#### Problem description
When the listing has been read, print it out again in full, word for word.

#### Material for this task

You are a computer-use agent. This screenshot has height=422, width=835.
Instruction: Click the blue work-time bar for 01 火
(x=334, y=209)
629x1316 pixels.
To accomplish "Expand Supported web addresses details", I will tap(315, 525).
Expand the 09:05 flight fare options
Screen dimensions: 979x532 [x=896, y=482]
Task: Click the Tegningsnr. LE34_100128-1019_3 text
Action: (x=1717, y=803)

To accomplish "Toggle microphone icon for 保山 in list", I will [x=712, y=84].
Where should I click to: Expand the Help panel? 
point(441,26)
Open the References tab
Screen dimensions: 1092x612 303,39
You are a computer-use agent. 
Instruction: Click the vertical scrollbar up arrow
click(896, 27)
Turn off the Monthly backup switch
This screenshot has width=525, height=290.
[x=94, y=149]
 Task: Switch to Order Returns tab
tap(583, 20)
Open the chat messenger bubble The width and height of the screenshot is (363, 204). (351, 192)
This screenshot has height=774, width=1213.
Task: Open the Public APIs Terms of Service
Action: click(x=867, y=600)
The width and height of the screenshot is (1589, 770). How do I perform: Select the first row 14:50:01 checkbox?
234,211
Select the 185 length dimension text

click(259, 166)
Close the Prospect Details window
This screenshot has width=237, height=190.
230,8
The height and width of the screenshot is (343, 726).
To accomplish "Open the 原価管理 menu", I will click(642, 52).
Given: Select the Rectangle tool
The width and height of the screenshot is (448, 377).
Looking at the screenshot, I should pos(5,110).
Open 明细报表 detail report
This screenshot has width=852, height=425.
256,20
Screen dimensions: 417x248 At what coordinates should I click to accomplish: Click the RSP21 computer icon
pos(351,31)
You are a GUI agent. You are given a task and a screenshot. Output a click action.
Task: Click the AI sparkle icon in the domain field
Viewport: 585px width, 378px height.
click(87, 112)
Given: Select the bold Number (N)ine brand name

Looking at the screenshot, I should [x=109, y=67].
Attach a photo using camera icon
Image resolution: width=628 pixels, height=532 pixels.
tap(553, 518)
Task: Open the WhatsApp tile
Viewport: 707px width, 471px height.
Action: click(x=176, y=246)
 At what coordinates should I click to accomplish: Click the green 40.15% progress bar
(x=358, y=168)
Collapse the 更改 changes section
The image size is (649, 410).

#### Answer section
You are a computer-use agent. This screenshot has height=422, width=835.
Instruction: Click the blue work-time bar for 01 火
(x=334, y=209)
629x1316 pixels.
To accomplish "Expand Supported web addresses details", I will tap(315, 525).
Expand the 09:05 flight fare options
Screen dimensions: 979x532 [x=896, y=482]
Task: Click the Tegningsnr. LE34_100128-1019_3 text
Action: (x=1717, y=803)

To accomplish "Toggle microphone icon for 保山 in list", I will [x=712, y=84].
Where should I click to: Expand the Help panel? 
point(441,26)
Open the References tab
Screen dimensions: 1092x612 303,39
You are a computer-use agent. 
Instruction: Click the vertical scrollbar up arrow
click(896, 27)
Turn off the Monthly backup switch
This screenshot has width=525, height=290.
[x=94, y=149]
 Task: Switch to Order Returns tab
tap(583, 20)
Open the chat messenger bubble The width and height of the screenshot is (363, 204). (351, 192)
This screenshot has height=774, width=1213.
Task: Open the Public APIs Terms of Service
Action: click(x=867, y=600)
The width and height of the screenshot is (1589, 770). How do I perform: Select the first row 14:50:01 checkbox?
234,211
Select the 185 length dimension text

click(259, 166)
Close the Prospect Details window
This screenshot has width=237, height=190.
230,8
The height and width of the screenshot is (343, 726).
To accomplish "Open the 原価管理 menu", I will click(642, 52).
Given: Select the Rectangle tool
The width and height of the screenshot is (448, 377).
Looking at the screenshot, I should pos(5,110).
Open 明细报表 detail report
This screenshot has width=852, height=425.
256,20
Screen dimensions: 417x248 At what coordinates should I click to accomplish: Click the RSP21 computer icon
pos(351,31)
You are a GUI agent. You are given a task and a screenshot. Output a click action.
Task: Click the AI sparkle icon in the domain field
Viewport: 585px width, 378px height.
click(87, 112)
Given: Select the bold Number (N)ine brand name

Looking at the screenshot, I should [x=109, y=67].
Attach a photo using camera icon
Image resolution: width=628 pixels, height=532 pixels.
tap(553, 518)
Task: Open the WhatsApp tile
Viewport: 707px width, 471px height.
Action: click(x=176, y=246)
 At what coordinates should I click to accomplish: Click the green 40.15% progress bar
(x=358, y=168)
Collapse the 更改 changes section
The image size is (649, 410).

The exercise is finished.